I strongly believe that every one of us is creative, and to prove the point I’m going to take us back to the beginning…the very beginning, as in Genesis, Chapter 1, Verse 1. Let’s focus on the first five words: “In the beginning, God created…” The first thing we learn about God is that He is creative– not just creative in the sense of painting pretty pictures, but creative in the sense of designing perfection and delicate balances of life. Shortly after in Verse 27, the Bible states, “So God created man in his own image…”

This is a huge statement. Have you ever really thought about what that means? For this conversation, the takeaway is this:


What exactly is Creativity? This is not a simple question to answer by saying creativity is A, B, and C. To truly understand what it is, we have to understand what it’s not.

CREATIVITY IS NOT APOLOGETIC. Here’s a great quote from a gentleman named Marty Neumeier: “Great ideas are never polite. They never say they’re sorry.” If we’re worried about what other people think or what they’re going to say, we’re building limits to our creativity before we even begin. We can’t be truly creative while trapped inside a box with a lid. Remove those limits, give all ideas generated a voice, and see where they take you.

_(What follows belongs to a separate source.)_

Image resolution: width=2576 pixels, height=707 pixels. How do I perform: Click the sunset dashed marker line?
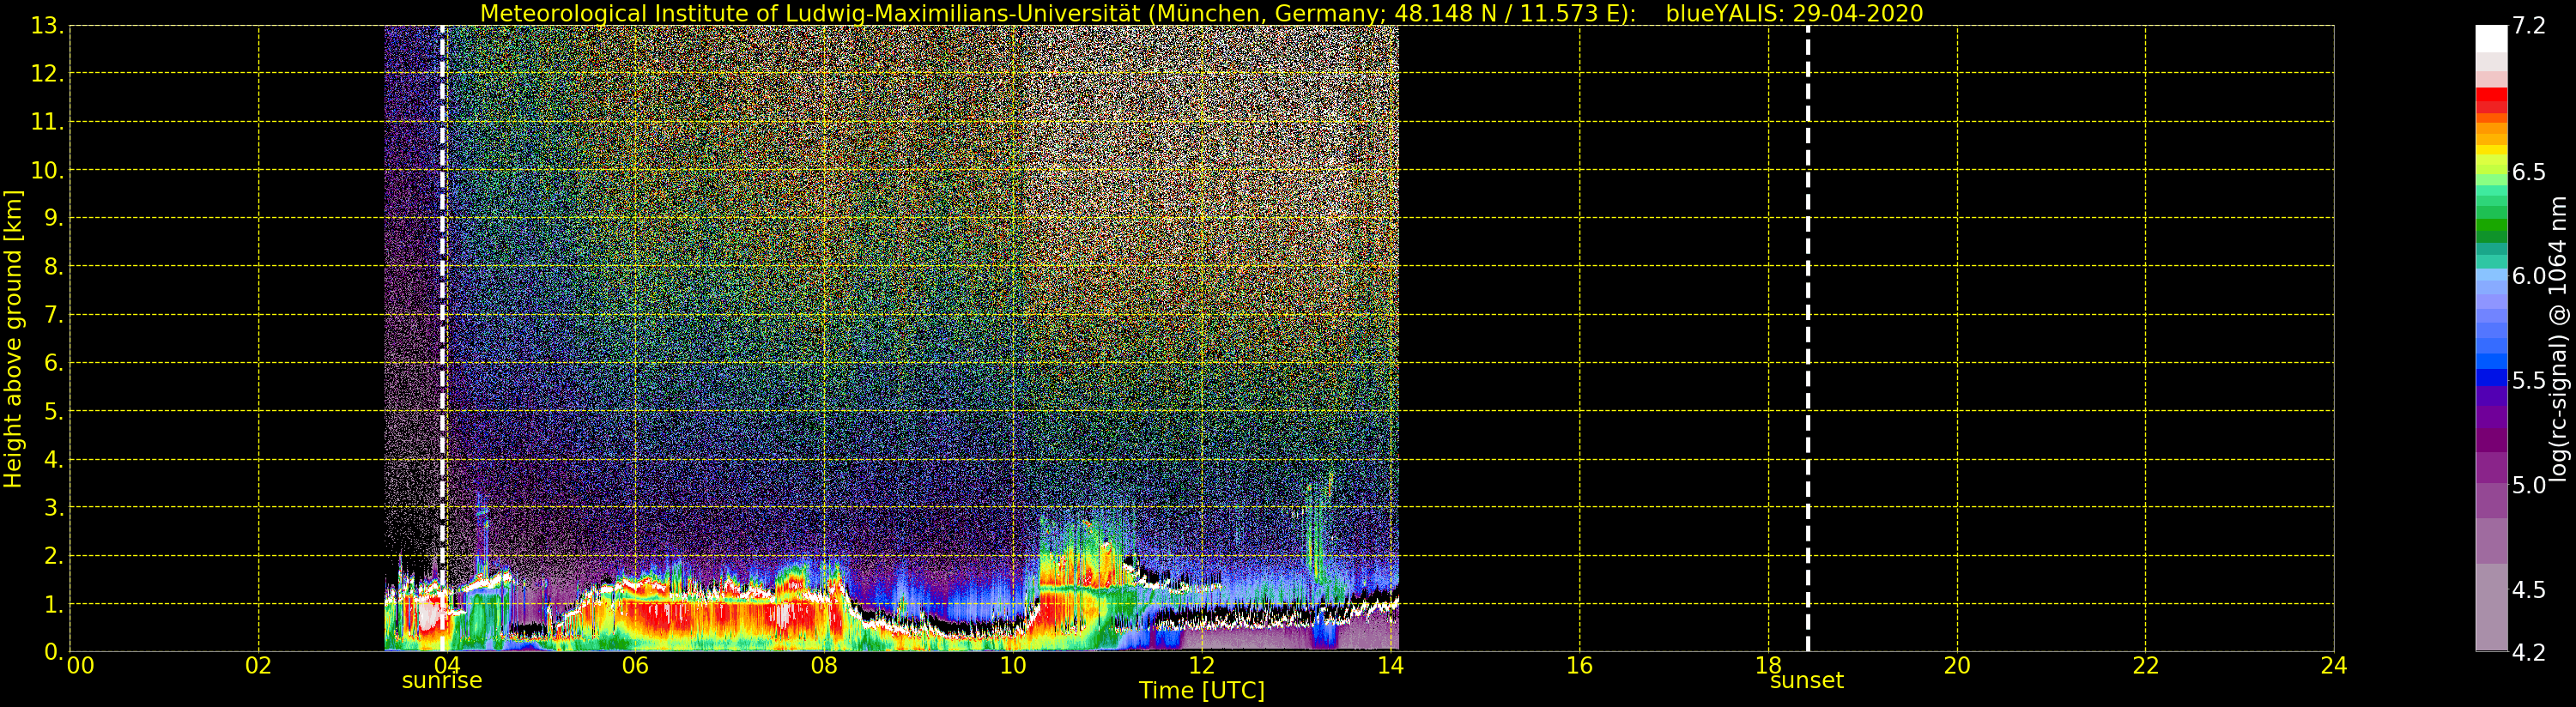pos(1807,338)
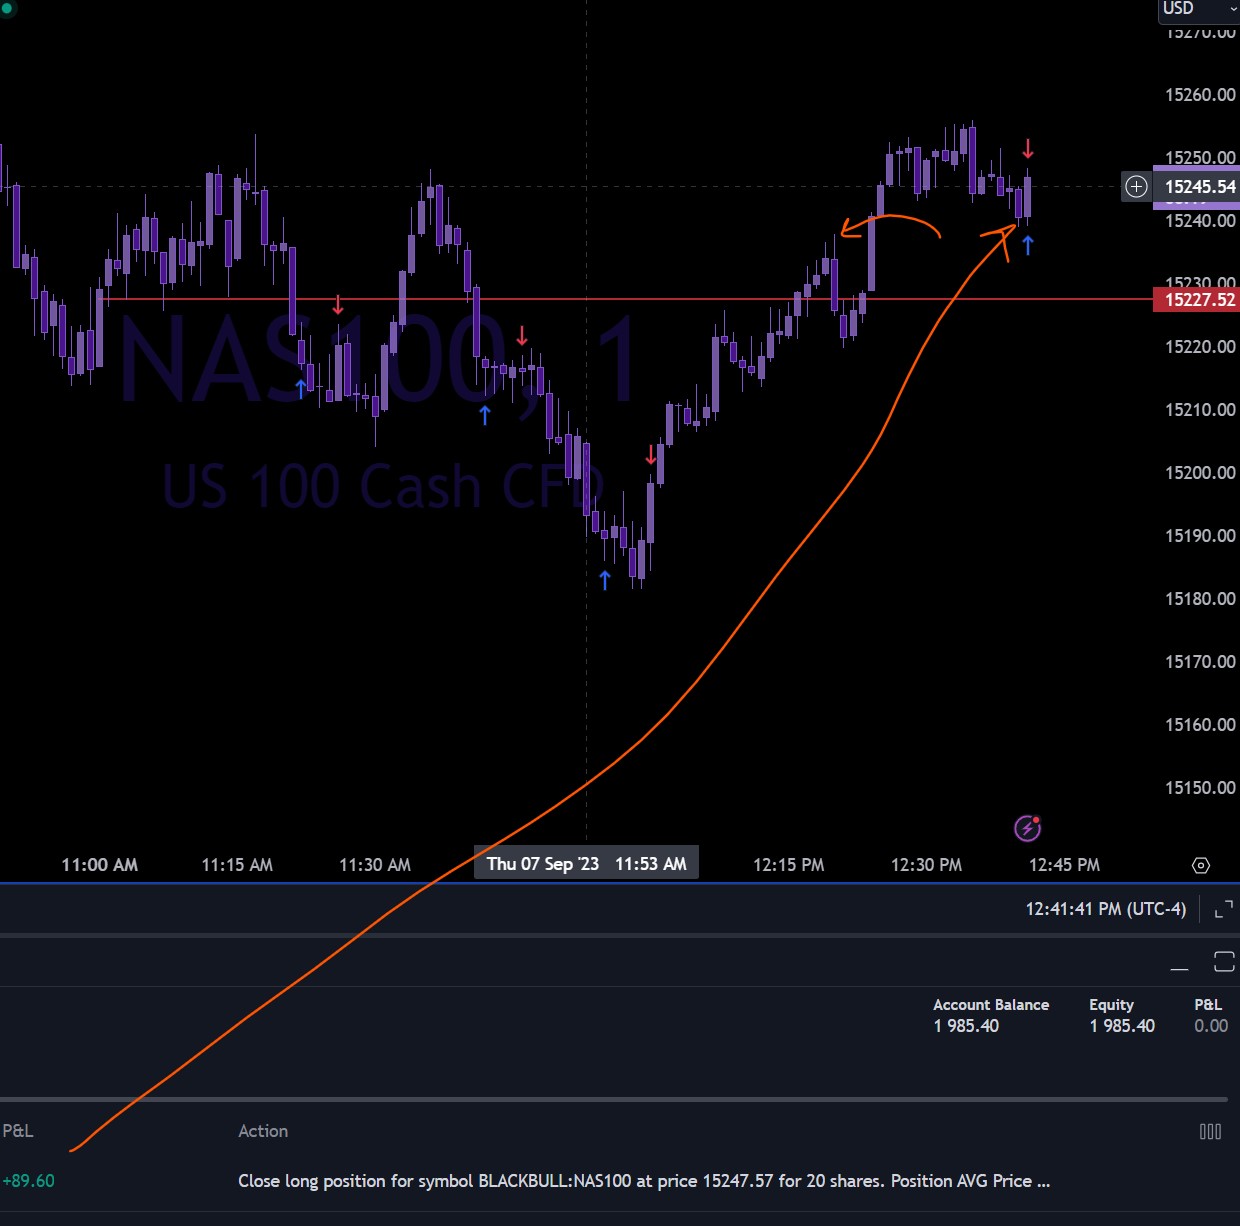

CREATIVITY IS NOT SAFE. The status quo, typical, same-old approach is safe, but when has truly inspired creativity come from the status quo and doing the same thing over again? Creativity doesn’t always play by the rules. We need to understand this and be willing to take a risk. Set aside your fear and step up to be creatively rebellious. This is the path to new ideas.

CREATIVITY IS NOT EASY. It takes a lot of effort and at times several failures to resolve a creative task. Have you seen the scenes in a movie when a writer keeps ripping the page off his notepad and tossing it into the trash? Eventually, the trashcan is overflowing and there is crumpled-up sheets of paper all over the floor. That, at times, is a good picture of the Creative Process. Do not be discouraged, and keep charging ahead with new ideas. Eventually, one will surface that will move things forward.

CREATIVITY IS NOT FOR A SELECT FEW. I believe everyone is born creative. When a child learns to form sentences, the child is being creative. Have you ever met a child that didn’t like to color? Yes, some don’t color within the lines, but I doubt Jackson Pollack or Picasso did either. Think of creativity as a muscle. Every single human on the planet has muscles – some more than others. Why? They exercise their muscles and develop them. Creativity is the same way. The more we exercise our creative muscles, the more creative we can become, but keep in mind there will always be others that are “stronger” than you are.

CREATIVITY LOOKS DIFFERENT FOR EVERYONE. I think we tend to believe we’re not creative if we can’t paint a masterpiece, draw a building, sketch a portrait, or write a song. Yes, those things require creativity, but those aren’t the only creative avenues. I can’t tell you what your creativity looks like, but I’m pretty sure all of you reading this can write down an idea that popped into your head. At its most basic, creativity is giving an idea a voice. Writing something down to remember later on is a creative act.

If you bought into the lie that you have no creativity whatsoever and you’re creativity is “out of shape,” the following are some steps you can take to start developing those muscles again. You can start by hanging out with people you find to be creative. Talk with them; pick their brain. Read more. Write more. Carry a sketchbook and draw. It doesn’t matter if you’re drawing stick people. Drawing helps us to see the details that are all around us and will help you to intentionally start to view the world differently. Be sure to notice the green of a mallard’s head. Start seeing the rabbit-shaped clouds again. Hear the ballads of the birds outside your window in the morning. This is how it begins, and it won’t be long until you find creativity’s fuel.


Once found, there’s no wrong answer on how you use it. Just know that God put it there for a reason, and take action. That action of giving your idea/inspiration a voice is one avenue of your creativity. Own it.